**Your task:** Give back exactly the lines of the data below, starting with the line that has "You are a computer-use agent. Viewport: 847px" and going on through the line that has "Task: Open thejexorcist user profile link".

**Available data:**

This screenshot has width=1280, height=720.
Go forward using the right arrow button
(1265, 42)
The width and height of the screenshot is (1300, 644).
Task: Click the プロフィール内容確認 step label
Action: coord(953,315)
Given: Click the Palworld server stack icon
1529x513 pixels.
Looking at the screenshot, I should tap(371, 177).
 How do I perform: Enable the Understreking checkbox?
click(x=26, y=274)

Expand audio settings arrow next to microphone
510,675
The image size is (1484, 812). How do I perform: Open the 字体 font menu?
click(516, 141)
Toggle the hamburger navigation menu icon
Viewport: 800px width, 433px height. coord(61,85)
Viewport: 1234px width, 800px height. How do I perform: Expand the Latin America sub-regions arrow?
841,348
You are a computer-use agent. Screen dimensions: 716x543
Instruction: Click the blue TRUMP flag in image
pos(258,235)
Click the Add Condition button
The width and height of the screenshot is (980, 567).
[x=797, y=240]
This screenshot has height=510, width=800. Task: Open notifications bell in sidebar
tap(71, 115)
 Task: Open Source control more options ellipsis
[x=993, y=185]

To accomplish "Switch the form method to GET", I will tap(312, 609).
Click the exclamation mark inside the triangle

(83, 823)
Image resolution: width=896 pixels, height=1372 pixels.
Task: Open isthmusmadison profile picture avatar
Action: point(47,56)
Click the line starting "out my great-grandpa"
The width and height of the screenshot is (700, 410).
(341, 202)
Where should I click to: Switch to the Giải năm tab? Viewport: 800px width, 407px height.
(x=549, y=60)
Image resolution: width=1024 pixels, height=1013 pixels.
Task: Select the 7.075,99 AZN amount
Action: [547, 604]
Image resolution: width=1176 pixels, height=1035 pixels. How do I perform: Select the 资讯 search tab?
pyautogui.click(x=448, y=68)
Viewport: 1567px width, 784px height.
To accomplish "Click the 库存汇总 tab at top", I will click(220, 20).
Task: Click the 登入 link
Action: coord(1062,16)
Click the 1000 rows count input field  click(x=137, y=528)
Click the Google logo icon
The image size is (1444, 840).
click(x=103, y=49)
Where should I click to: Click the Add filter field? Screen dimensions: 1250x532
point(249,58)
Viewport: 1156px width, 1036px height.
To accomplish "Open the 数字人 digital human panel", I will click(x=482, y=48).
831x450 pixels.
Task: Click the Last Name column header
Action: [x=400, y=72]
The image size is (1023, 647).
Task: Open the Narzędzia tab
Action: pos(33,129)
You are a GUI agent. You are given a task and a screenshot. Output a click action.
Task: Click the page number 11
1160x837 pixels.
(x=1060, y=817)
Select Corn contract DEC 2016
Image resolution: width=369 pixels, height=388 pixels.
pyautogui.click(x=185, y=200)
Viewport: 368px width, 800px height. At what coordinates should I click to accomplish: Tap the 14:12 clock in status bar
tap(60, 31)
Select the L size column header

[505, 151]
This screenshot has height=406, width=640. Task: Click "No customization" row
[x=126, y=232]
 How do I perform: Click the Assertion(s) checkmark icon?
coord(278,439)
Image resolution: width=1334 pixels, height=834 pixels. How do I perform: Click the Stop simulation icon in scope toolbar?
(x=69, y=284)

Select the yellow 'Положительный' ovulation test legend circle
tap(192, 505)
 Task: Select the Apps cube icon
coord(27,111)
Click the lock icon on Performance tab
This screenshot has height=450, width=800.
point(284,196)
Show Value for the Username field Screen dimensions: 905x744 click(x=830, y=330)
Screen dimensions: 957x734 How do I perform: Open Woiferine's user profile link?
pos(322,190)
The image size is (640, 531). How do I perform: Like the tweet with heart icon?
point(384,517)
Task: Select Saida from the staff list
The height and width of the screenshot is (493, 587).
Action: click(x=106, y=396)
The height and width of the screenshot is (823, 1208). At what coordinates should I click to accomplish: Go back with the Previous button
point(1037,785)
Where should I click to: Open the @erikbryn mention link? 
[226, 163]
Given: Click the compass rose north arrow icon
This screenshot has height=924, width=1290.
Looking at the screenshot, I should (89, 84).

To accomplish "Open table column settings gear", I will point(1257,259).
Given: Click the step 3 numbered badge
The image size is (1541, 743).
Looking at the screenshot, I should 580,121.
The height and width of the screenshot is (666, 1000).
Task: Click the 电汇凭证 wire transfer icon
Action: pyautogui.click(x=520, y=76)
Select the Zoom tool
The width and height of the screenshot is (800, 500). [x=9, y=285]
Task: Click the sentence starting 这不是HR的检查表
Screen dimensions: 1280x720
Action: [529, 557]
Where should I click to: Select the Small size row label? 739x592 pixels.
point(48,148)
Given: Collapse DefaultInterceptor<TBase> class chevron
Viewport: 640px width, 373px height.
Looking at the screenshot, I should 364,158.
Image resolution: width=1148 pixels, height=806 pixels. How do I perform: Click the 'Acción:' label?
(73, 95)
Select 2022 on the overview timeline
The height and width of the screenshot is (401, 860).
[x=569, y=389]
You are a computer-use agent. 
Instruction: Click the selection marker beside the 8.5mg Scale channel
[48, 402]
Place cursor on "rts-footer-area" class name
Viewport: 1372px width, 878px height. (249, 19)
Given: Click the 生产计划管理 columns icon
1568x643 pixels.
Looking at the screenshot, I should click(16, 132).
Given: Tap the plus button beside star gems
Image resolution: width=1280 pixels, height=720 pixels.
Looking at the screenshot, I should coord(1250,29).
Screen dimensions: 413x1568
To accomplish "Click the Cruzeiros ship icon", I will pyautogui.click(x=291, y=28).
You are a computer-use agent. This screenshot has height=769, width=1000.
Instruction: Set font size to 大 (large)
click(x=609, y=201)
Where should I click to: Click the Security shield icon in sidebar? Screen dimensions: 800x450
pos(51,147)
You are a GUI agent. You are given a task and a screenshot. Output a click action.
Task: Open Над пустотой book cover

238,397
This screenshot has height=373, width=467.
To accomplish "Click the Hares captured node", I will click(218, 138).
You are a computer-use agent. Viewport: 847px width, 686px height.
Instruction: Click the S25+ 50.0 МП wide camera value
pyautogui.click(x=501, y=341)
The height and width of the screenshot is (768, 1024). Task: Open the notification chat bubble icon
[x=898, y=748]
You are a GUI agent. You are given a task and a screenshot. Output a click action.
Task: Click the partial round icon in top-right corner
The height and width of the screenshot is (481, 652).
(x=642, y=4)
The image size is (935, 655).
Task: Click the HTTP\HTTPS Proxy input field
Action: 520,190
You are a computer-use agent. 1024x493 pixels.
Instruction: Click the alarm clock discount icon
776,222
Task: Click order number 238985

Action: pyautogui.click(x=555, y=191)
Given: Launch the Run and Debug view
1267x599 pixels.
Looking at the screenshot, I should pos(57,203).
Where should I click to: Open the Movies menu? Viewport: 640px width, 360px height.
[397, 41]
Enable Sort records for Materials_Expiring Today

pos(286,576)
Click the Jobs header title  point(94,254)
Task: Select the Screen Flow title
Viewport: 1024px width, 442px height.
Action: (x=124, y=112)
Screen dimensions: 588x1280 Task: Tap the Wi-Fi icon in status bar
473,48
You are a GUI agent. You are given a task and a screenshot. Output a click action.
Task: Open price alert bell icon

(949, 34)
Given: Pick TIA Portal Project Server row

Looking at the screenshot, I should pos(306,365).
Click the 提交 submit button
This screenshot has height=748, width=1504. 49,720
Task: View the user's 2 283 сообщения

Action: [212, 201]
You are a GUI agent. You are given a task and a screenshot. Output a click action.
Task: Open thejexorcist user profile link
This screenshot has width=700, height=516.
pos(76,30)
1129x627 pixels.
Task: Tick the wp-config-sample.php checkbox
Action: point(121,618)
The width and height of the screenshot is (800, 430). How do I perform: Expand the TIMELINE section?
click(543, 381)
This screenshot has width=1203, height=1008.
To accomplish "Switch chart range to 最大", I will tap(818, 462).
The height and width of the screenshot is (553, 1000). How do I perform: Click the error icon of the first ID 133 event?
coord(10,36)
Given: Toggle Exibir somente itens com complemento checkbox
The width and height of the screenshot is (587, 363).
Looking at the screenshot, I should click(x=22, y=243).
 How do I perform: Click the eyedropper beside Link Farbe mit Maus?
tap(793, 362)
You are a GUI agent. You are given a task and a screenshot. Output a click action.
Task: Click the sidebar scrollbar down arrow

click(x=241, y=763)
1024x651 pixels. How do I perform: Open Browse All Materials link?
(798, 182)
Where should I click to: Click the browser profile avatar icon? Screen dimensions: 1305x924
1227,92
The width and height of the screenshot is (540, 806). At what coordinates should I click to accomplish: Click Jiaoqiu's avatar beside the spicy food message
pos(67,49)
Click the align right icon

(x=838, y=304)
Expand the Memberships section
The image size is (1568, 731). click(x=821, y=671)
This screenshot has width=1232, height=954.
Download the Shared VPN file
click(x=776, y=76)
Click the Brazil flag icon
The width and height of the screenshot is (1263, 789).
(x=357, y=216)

**Problem solution:**
You are a computer-use agent. Viewport: 847px width, 686px height.
Instruction: Click the S25+ 50.0 МП wide camera value
pyautogui.click(x=501, y=341)
The height and width of the screenshot is (768, 1024). Task: Open the notification chat bubble icon
[x=898, y=748]
You are a GUI agent. You are given a task and a screenshot. Output a click action.
Task: Click the partial round icon in top-right corner
The height and width of the screenshot is (481, 652).
(x=642, y=4)
The image size is (935, 655).
Task: Click the HTTP\HTTPS Proxy input field
Action: 520,190
You are a computer-use agent. 1024x493 pixels.
Instruction: Click the alarm clock discount icon
776,222
Task: Click order number 238985

Action: pyautogui.click(x=555, y=191)
Given: Launch the Run and Debug view
1267x599 pixels.
Looking at the screenshot, I should pos(57,203).
Where should I click to: Open the Movies menu? Viewport: 640px width, 360px height.
[397, 41]
Enable Sort records for Materials_Expiring Today

pos(286,576)
Click the Jobs header title  point(94,254)
Task: Select the Screen Flow title
Viewport: 1024px width, 442px height.
Action: (x=124, y=112)
Screen dimensions: 588x1280 Task: Tap the Wi-Fi icon in status bar
473,48
You are a GUI agent. You are given a task and a screenshot. Output a click action.
Task: Open price alert bell icon

(949, 34)
Given: Pick TIA Portal Project Server row

Looking at the screenshot, I should pos(306,365).
Click the 提交 submit button
This screenshot has height=748, width=1504. 49,720
Task: View the user's 2 283 сообщения

Action: [212, 201]
You are a GUI agent. You are given a task and a screenshot. Output a click action.
Task: Open thejexorcist user profile link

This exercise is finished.